Recently the developers of Assassins Creed have been making some interesting choices with who they select to do their killing. Assassins Creed III put a native american, Kanien’kehaka, in the spotlight. They then released a title for the Playstation Vita which featured a creole woman named Aveline de Grandpré.
This time they’ve placed the wrist blade on the arm of Adewale, an African. As the trailer plainly states, he was born into slavery, and now he’s mad as hell. Blood will be the price!
We all need heroes. Even Black people.
If pop culture were any indication, you might think that the enslaved Africans sat on their hands and waited patiently for Abraham Lincoln and the Yankees. They didn’t. They rebelled.

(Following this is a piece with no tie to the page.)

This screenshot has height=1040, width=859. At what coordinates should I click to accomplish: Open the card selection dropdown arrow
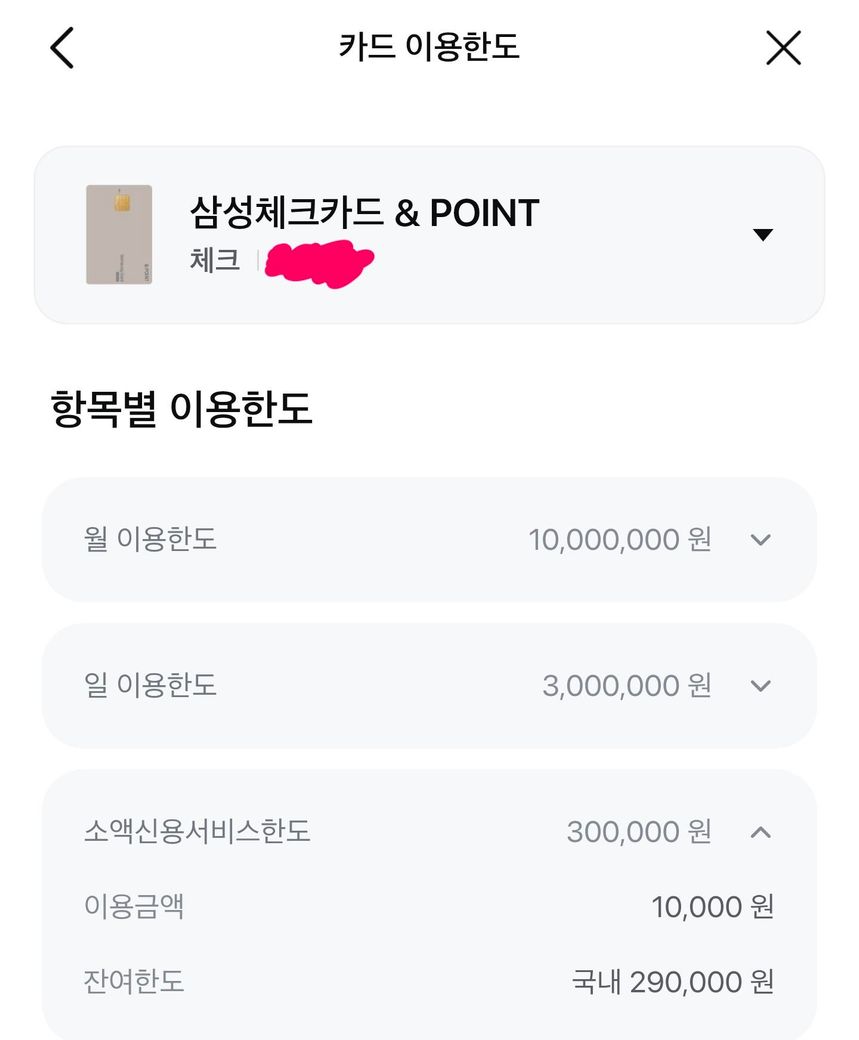(x=763, y=234)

At San Miguel De Gualdape, the first slaves on North American soil quickly became the first rebels. Then they disappeared into the forests where they are said to have lived out their lives among the native americans while winter claimed their former captors.
Gaspar Yanga, Jemmy the Angolan leader of the Stono Rebellion, our stories go beyond Nat Turner and Harriet Tubman (both of whom were stone cold bad-asses). But you’d never know it.

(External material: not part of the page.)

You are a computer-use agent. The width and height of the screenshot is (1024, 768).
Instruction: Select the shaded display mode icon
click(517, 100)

I want my children to be proud of the strength of their ancestors. I want them to look back over our history in this country and think not just of the pain, but of our strength and willingness to fight. To do that, our stories have to move out of the history books. They have to come alive. Freedom Cry seems like a good start.
I haven’t had a video game system for years. I might get one for Assassins Creed IV, Black Flag, Freedom Cry.